Il cibo, genuino, gustoso, sano, semplice o elaborato con cura… il vino, altrettanto genuino, gustoso, sano, semplice o elaborato con cura.
Il produttore che ha una così ricca tradizione alle spalle non ambisce soltanto a vendere… desidera farlo rispettando i destinatari di questi prodotti, rendendoli partecipi del lavoro, della cura e della sapienza che sta dietro ognuno di essi.
Quando si è anonimamente serviti da chi sta dietro un banco e che talvolta nemmeno sa ciò che sta vendendo, conoscere tutto questo non è possibile e non è possibile neppure trovarlo sempre nella quantità sterminata di proposte di vendita sul Web. Anche qui, come in ogni settore, è saggio operare una scelta. La tecnologia, che è al servizio dell’uomo, ci consente di essere più informati, perché l’esigenza primaria è quella di essere non semplici acquirenti, ma consumatori, da tutelare e servire, persone alle quali trasmettere anche la cultura e la conoscenza, presenti in ogni attività umana.

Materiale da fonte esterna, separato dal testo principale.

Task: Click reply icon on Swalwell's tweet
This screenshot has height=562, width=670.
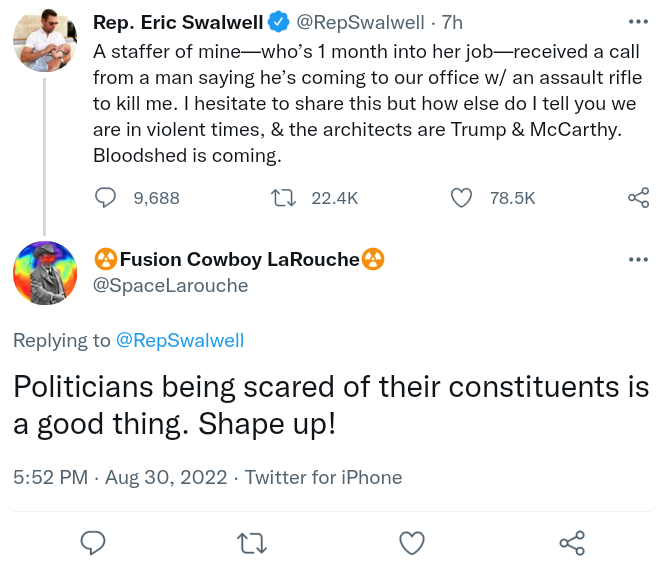Action: [107, 198]
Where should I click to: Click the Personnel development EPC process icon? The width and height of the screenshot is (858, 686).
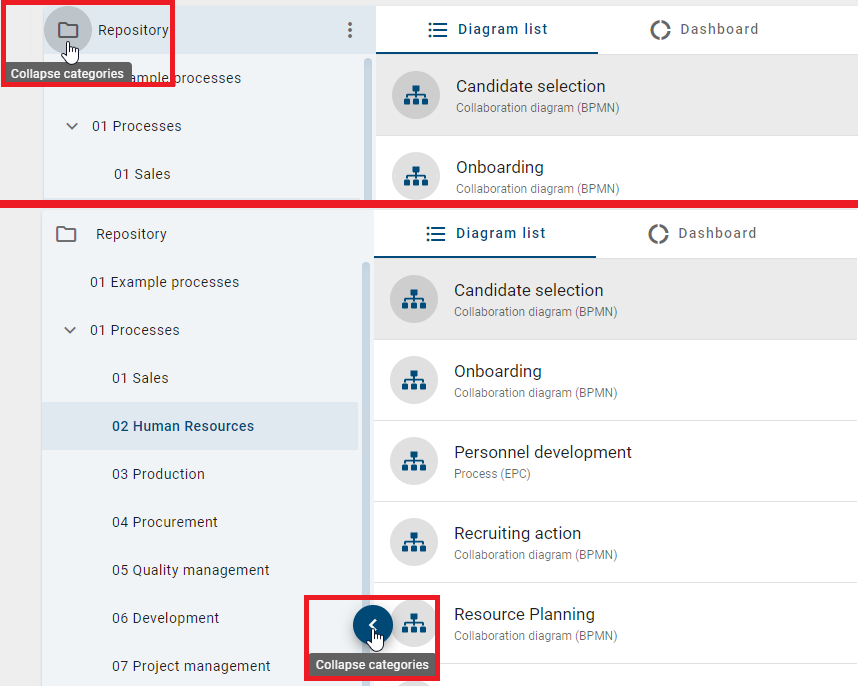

Cito e consiglio, a questo proposito, di visitare il sito Il Vinauta,[4] nel quale, alle proposte commerciali, ai tour enogastronomici, si fondono armoniosamente la ricchezza di contenuti, la professionalità e l’entusiasmo, cosa rara, in questi tempi in cui è più facile essere pessimisti.
Mi piace, infine, riprendere un concetto che cito a memoria, quindi non con le esatte parole, di Andrea Sinigaglia[5] che esalta il rapporto tra l’Uomo e la Vite…una pianta strisciante, che l’uomo con la coltivazione, ha innalzato, facendola diventare pianta aerea, nobilitandola.
Il vino è la sua ricompensa.
Ago D’Alessandro Zecchin
[2] Gabriele Invernizzi ha inventato un nuovo modo per degustare i suoi formaggi, piccoli bocconcini di taleggio, latteria, caprini e altri di sua produzione, abbinati a frutta, verdura e spezie.